Data in this exercise
# # # #
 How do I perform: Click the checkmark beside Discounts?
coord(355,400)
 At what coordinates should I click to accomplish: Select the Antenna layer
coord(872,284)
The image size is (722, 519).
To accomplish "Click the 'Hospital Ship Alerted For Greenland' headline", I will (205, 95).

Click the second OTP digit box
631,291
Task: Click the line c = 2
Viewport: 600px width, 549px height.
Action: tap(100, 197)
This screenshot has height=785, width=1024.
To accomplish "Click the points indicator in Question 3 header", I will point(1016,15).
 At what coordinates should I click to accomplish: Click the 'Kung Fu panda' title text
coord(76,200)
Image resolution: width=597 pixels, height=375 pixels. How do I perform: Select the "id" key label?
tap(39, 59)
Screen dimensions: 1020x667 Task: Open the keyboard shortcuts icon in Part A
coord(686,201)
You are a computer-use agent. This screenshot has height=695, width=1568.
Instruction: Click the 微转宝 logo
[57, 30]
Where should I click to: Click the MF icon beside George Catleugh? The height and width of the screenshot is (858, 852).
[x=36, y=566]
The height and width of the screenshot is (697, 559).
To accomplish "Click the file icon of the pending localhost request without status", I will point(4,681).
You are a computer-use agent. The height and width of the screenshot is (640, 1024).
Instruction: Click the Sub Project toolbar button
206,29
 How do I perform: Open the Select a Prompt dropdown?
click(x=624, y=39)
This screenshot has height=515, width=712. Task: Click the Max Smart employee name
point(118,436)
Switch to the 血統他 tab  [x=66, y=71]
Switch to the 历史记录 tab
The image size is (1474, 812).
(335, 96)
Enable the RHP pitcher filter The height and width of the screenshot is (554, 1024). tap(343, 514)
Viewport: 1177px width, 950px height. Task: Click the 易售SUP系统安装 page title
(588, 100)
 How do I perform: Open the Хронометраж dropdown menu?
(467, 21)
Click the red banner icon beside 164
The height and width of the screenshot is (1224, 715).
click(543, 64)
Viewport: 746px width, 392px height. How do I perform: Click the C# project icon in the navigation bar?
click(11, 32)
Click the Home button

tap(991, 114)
# # # #
To do
Retype the listing above word for word.

Result of the exercise
 How do I perform: Click the checkmark beside Discounts?
coord(355,400)
 At what coordinates should I click to accomplish: Select the Antenna layer
coord(872,284)
The image size is (722, 519).
To accomplish "Click the 'Hospital Ship Alerted For Greenland' headline", I will (205, 95).

Click the second OTP digit box
631,291
Task: Click the line c = 2
Viewport: 600px width, 549px height.
Action: tap(100, 197)
This screenshot has height=785, width=1024.
To accomplish "Click the points indicator in Question 3 header", I will point(1016,15).
 At what coordinates should I click to accomplish: Click the 'Kung Fu panda' title text
coord(76,200)
Image resolution: width=597 pixels, height=375 pixels. How do I perform: Select the "id" key label?
tap(39, 59)
Screen dimensions: 1020x667 Task: Open the keyboard shortcuts icon in Part A
coord(686,201)
You are a computer-use agent. This screenshot has height=695, width=1568.
Instruction: Click the 微转宝 logo
[57, 30]
Where should I click to: Click the MF icon beside George Catleugh? The height and width of the screenshot is (858, 852).
[x=36, y=566]
The height and width of the screenshot is (697, 559).
To accomplish "Click the file icon of the pending localhost request without status", I will point(4,681).
You are a computer-use agent. The height and width of the screenshot is (640, 1024).
Instruction: Click the Sub Project toolbar button
206,29
 How do I perform: Open the Select a Prompt dropdown?
click(x=624, y=39)
This screenshot has height=515, width=712. Task: Click the Max Smart employee name
point(118,436)
Switch to the 血統他 tab  [x=66, y=71]
Switch to the 历史记录 tab
The image size is (1474, 812).
(335, 96)
Enable the RHP pitcher filter The height and width of the screenshot is (554, 1024). tap(343, 514)
Viewport: 1177px width, 950px height. Task: Click the 易售SUP系统安装 page title
(588, 100)
 How do I perform: Open the Хронометраж dropdown menu?
(467, 21)
Click the red banner icon beside 164
The height and width of the screenshot is (1224, 715).
click(543, 64)
Viewport: 746px width, 392px height. How do I perform: Click the C# project icon in the navigation bar?
click(11, 32)
Click the Home button

tap(991, 114)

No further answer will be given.